REQUIREMENT
Please reproduce, exactly and in full, the lines running from the one that contains "Where should I click to: Select the GND" to the end of the entries.

**** SUPPLIED MATERIAL

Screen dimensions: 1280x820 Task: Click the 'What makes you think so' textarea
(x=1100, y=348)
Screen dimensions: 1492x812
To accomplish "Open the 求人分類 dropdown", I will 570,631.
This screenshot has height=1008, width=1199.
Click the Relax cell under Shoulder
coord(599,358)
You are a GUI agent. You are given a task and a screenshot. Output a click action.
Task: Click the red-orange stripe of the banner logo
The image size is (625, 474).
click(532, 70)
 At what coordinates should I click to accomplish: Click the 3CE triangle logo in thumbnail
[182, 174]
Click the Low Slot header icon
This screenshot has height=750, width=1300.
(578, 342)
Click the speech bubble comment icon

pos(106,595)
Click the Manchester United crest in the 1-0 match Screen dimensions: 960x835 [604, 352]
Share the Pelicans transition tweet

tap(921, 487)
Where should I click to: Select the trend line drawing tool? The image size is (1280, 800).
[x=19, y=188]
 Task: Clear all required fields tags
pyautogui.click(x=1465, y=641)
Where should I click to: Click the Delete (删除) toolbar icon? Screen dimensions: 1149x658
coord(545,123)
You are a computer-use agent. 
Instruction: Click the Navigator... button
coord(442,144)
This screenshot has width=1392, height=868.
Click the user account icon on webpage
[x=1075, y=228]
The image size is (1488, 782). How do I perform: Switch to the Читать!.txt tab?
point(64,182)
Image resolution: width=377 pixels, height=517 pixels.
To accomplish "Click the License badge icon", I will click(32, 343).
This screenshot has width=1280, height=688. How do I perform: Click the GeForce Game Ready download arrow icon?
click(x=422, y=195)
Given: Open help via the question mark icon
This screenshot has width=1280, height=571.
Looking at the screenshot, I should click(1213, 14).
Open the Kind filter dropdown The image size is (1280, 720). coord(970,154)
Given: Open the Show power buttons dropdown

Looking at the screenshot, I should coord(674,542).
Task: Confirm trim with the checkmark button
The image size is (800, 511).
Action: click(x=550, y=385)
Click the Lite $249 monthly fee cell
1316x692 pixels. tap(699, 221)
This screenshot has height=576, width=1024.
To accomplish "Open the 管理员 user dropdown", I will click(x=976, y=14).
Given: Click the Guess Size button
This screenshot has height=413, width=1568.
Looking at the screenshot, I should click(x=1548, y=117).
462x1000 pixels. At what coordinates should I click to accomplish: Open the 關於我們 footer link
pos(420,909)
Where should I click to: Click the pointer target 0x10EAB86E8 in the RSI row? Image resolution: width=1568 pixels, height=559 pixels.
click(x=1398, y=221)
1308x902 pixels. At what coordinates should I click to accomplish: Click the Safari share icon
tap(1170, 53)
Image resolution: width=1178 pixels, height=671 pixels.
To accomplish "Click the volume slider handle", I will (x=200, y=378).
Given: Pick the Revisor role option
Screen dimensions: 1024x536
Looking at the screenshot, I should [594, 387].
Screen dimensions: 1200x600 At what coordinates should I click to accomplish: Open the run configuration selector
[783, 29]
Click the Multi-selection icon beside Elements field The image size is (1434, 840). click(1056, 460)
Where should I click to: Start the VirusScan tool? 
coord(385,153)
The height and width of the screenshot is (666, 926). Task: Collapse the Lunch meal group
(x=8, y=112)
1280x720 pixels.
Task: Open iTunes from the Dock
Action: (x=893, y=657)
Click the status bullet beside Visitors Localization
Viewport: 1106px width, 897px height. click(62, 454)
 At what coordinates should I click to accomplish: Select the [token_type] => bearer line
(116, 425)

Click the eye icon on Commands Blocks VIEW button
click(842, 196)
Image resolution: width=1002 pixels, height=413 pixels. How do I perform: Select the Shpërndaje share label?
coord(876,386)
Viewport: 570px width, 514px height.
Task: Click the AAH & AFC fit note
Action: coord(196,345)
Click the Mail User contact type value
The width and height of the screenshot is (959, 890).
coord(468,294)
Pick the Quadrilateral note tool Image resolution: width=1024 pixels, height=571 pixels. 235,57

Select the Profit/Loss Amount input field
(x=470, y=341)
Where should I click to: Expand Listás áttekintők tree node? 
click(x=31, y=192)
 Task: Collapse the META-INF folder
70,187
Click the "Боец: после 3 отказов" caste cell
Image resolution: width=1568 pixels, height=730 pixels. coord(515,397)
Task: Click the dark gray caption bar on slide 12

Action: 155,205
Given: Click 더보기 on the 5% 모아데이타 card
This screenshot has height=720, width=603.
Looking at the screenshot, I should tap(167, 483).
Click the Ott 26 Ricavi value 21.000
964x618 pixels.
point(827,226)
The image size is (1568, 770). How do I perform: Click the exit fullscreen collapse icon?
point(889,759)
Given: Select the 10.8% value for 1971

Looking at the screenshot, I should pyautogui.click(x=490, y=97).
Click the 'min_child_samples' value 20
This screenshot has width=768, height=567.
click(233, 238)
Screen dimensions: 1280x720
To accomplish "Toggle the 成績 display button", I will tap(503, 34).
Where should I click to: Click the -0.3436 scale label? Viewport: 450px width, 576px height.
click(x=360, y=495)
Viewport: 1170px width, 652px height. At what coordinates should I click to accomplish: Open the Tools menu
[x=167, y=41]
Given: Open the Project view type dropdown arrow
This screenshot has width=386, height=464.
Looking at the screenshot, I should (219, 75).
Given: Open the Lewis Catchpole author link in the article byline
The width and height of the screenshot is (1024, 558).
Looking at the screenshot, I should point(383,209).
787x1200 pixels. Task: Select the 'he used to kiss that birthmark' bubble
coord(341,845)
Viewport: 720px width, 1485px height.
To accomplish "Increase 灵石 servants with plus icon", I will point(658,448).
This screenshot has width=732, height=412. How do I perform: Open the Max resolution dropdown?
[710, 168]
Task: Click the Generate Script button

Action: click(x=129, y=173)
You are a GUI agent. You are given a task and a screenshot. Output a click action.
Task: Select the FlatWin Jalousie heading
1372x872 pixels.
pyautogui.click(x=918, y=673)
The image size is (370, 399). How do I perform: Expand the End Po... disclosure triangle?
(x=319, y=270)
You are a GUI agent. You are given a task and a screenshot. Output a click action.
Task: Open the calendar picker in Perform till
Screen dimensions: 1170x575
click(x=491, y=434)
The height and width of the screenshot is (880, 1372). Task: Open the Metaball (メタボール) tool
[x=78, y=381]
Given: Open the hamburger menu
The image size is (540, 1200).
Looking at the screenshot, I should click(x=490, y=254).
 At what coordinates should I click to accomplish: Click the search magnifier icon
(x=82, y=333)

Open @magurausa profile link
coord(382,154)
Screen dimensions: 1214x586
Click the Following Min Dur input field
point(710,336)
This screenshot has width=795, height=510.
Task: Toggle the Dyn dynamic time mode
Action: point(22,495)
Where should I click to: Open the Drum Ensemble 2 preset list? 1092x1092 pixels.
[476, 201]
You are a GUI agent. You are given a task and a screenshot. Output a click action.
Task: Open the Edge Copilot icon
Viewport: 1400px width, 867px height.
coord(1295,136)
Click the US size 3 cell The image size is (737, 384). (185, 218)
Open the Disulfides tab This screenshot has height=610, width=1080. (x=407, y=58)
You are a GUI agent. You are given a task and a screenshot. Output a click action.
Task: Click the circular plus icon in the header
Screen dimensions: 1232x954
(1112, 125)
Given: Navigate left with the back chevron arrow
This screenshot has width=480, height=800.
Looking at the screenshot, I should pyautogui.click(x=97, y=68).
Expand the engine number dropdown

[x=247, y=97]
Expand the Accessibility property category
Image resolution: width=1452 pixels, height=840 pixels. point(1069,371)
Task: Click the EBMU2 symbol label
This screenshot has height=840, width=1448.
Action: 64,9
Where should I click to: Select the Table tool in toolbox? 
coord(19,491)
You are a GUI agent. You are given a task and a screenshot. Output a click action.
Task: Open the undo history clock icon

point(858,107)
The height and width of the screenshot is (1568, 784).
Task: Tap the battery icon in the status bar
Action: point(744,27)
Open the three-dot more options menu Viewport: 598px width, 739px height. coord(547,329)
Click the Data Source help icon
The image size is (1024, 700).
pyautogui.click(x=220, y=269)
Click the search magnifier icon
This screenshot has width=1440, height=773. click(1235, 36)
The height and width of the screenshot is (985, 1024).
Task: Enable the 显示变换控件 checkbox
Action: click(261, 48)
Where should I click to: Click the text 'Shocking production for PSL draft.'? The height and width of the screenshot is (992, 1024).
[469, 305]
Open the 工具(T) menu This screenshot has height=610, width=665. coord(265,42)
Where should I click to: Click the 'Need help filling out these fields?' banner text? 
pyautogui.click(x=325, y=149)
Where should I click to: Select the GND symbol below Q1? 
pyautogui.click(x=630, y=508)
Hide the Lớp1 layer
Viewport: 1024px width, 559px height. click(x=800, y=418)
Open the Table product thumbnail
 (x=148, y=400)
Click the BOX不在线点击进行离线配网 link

********

SOLUTION TO THE EXERCISE
Where should I click to: Select the GND symbol below Q1? 
pyautogui.click(x=630, y=508)
Hide the Lớp1 layer
Viewport: 1024px width, 559px height. click(x=800, y=418)
Open the Table product thumbnail
 (x=148, y=400)
Click the BOX不在线点击进行离线配网 link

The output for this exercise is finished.